■ TASK PROMPT ■
Search the data below for the line containing "Instruction: Select the JM", then please set down that line and all remaining ones exactly as written.

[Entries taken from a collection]
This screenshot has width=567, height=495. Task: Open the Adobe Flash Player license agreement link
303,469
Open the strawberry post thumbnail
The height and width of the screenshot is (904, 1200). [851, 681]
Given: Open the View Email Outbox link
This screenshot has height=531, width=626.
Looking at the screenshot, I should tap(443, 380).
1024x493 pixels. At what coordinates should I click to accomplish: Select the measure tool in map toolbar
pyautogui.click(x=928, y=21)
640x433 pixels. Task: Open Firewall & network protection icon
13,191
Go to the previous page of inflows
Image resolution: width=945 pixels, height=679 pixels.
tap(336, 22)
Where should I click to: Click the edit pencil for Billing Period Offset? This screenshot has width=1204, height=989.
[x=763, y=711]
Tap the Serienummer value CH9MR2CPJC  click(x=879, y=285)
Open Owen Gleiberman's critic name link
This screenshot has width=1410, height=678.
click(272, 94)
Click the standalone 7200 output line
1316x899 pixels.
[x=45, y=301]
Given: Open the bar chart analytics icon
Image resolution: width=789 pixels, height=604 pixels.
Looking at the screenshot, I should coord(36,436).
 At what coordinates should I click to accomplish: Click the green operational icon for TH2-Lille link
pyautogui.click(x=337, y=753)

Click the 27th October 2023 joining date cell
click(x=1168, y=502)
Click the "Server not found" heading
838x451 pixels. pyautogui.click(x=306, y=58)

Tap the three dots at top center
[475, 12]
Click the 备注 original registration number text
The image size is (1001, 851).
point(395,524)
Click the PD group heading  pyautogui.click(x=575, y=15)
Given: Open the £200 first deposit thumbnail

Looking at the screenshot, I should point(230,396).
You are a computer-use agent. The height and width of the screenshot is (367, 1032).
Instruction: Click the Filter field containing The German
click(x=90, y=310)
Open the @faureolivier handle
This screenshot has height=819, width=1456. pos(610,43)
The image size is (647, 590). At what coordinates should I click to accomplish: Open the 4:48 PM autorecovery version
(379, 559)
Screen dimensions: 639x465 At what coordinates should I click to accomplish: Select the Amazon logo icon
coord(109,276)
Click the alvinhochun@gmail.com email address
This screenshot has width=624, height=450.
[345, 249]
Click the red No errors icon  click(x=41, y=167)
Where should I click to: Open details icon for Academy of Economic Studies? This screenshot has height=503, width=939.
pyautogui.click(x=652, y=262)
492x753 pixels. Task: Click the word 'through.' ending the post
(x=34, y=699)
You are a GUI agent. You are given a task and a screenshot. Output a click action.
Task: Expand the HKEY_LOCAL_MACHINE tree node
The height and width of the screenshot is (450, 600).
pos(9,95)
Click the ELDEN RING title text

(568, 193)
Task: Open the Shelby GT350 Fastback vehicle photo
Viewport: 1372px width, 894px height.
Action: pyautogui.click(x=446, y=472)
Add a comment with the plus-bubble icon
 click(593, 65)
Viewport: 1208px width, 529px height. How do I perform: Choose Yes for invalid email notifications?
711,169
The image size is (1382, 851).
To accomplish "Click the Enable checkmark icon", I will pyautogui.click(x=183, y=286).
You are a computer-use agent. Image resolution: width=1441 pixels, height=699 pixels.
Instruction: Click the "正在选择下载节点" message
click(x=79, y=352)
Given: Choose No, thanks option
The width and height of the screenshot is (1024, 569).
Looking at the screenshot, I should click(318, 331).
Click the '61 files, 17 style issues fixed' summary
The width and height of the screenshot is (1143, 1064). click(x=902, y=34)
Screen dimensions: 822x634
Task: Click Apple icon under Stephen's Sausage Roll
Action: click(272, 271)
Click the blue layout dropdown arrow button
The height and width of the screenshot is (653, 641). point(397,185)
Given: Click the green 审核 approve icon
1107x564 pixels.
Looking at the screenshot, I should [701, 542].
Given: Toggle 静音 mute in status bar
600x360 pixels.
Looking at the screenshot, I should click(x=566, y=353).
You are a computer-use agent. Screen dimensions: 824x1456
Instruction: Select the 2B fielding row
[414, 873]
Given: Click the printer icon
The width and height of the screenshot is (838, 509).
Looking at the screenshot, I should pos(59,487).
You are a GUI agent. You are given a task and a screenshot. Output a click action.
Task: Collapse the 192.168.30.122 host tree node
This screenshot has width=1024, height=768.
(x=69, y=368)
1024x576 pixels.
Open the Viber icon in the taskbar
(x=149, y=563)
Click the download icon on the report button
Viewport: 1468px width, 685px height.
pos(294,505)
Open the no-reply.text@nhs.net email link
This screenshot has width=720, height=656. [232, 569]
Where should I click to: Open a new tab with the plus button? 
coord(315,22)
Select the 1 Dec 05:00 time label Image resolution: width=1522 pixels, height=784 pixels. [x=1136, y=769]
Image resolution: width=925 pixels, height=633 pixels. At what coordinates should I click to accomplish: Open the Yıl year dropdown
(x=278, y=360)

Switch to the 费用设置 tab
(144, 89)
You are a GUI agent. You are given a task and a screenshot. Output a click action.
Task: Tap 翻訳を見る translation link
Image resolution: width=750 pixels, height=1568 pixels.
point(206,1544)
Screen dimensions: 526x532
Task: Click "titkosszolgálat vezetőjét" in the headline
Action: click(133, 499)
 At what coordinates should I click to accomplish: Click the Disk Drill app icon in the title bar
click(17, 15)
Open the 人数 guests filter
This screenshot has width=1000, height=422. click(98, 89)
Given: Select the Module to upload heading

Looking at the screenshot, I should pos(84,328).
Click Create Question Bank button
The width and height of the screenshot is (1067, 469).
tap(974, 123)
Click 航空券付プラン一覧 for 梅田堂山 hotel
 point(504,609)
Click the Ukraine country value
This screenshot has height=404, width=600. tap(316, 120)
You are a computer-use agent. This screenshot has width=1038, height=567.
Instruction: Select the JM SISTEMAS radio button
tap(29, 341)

■ EXERCISE RESPONSE ■
Instruction: Select the JM SISTEMAS radio button
tap(29, 341)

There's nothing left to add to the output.